- Location: Newtown, Powys, Wales
- Victims: Kaylea Louise Titford
- Charges: Manslaughter by gross negligence
- Verdict: Guilty
- Convictions: Alun Titford (7 years and 6 months, 10 years after review) Sarah Lloyd-Jones (6 years, eight years after review)
- Convicted: Alun Titford Sarah Lloyd-Jones
- Judge: Martin Griffiths

= Killing of Kaylea Titford =

2020 death in Wales

On 10 October 2020, Kaylea Louise Titford (27 September 2004–10 October 2020) was found dead in her house in Newtown, Powys, Wales. She was born with spina bifida, leaving her reliant on a wheelchair. When her death was discovered, she had been "left to die" in unsanitary conditions found by the court to be "unfit for any animal".
==Abuse and death==
During the COVID-19 lockdown, between March 2020 and the date of her death, she was bedridden and reliant on her parents for help. During this period, she was largely left on her own, going without showering for several months and defecating in her bed. She was fed a diet largely made of fast food which contributed to her obesity. She and her sister called for help dealing with the flies and the general filth and toileting assistance in multiple text messages in the weeks before her death. There were also numerous calls from her secondary school regarding her welfare in which her mother repeatedly lied as to why Kaylea could not attend her lessons. In addition, the parents had repeatedly refused help from services such as the Birmingham Children's Hospital and a youth intervention service.

Her parents "caused her death by shocking and prolonged neglect" during the COVID-19 lockdown between March 2020 and the date of her death. The medical cause of death was recorded as "inflammation and infection in extensive areas of ulceration arising from obesity and its complications, and immobility in a girl with spina bifida and hydrocephalus". Her mother, Sarah Lloyd-Jones, pleaded guilty to manslaughter by gross negligence in December 2022, and, following a three-week trial at Mold Crown Court, her father Alun Titford was found guilty of the same charge in January 2023.

When Kaylea Titford was discovered, her room was full of rubbish and fly faeces surrounded by soiled housetraining pads for dogs and uncollected bottles of urine from her catheter. When police officers moved her body, there were flies and maggots where she had once been lying and in her bedding. The night of her death, she had repeatedly called her parents for help, only to be told to stop screaming. At her death, she weighed 22 st 13 lb and had a body mass index of 70, making her morbidly obese. The court found that her death was caused by gross negligence from her parents.
==Conviction and sentencing==
It was the first time in the UK that parents have been prosecuted for manslaughter for not managing their child's weight, as most cases dealing with childhood obesity are dealt with in family courts. However, failing to manage Kaylea's weight was only one of several prosecutable failures in their parental duty of care. The others listed by the court were: ensuring that Kaylea did not stay immobile for periods detrimental to her health and wellbeing, ensuring that she was living in a safe and hygienic environment, ensuring that her person was maintained to a hygienic physical standard, ensuring that her physical health needs were met, and ensuring that needed medical assistance was sought. The pair was sentenced at Swansea Crown Court on 7 March before judge Martin Griffiths, whose remarks were televised. It was the first hearing in Wales to be televised after the law was changed the past year for cameras to be allowed in court.

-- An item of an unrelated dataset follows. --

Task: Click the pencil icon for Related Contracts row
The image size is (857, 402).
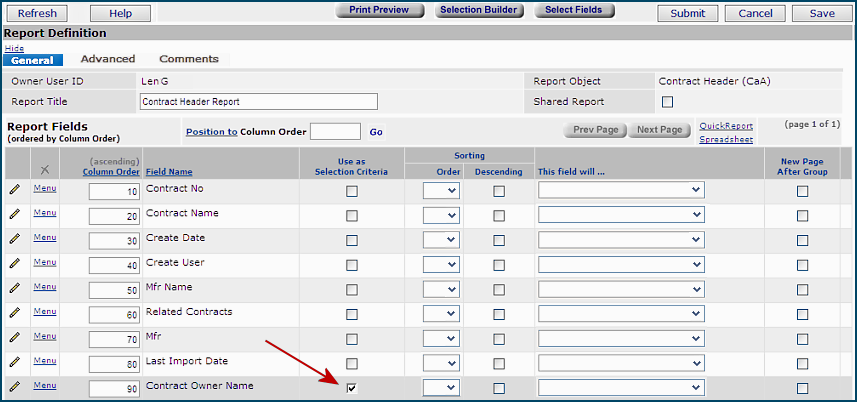Action: pos(15,313)
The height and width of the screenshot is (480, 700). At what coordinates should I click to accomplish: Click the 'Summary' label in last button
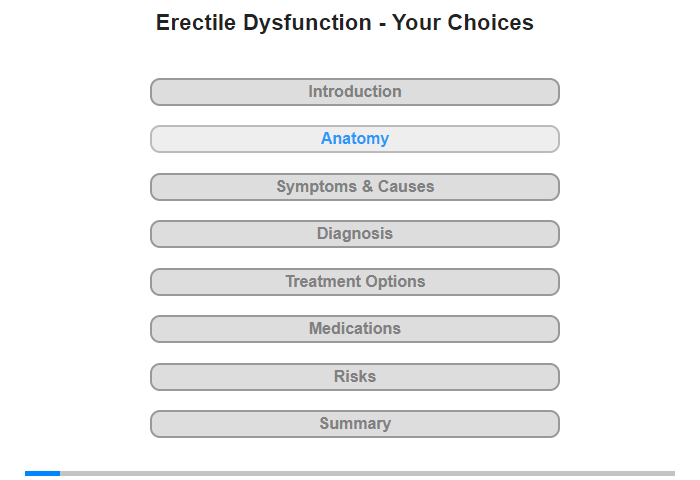tap(355, 423)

Alun Titford was sentenced to 7 years and 6 months, while Sarah Lloyd-Jones was sentenced to 6 years. Judge Martin Griffiths held that both parents were "both equally responsible and were both equally culpable".

The Solicitor General referred the conviction to the Court of Appeal under the Unduly Lenient Sentences Scheme for review. On 19 May 2023, the Court of Appeal increased their sentences after a full hearing. Sarah Lloyd-Jones's sentence was increased to 8 years, and Alun Titford's sentence was increased to 10 years. Solicitor General, Michael Tomlinson KC MP, stated: "This was a deeply distressing and upsetting case, and my thoughts today are with all of those who loved Kaylea. Kaylea was subjected to horrific neglect by her parents and the court's decision to extend Alun Titford and Sarah Lloyd Jones' sentences sends a clear message that child abuse will never be tolerated."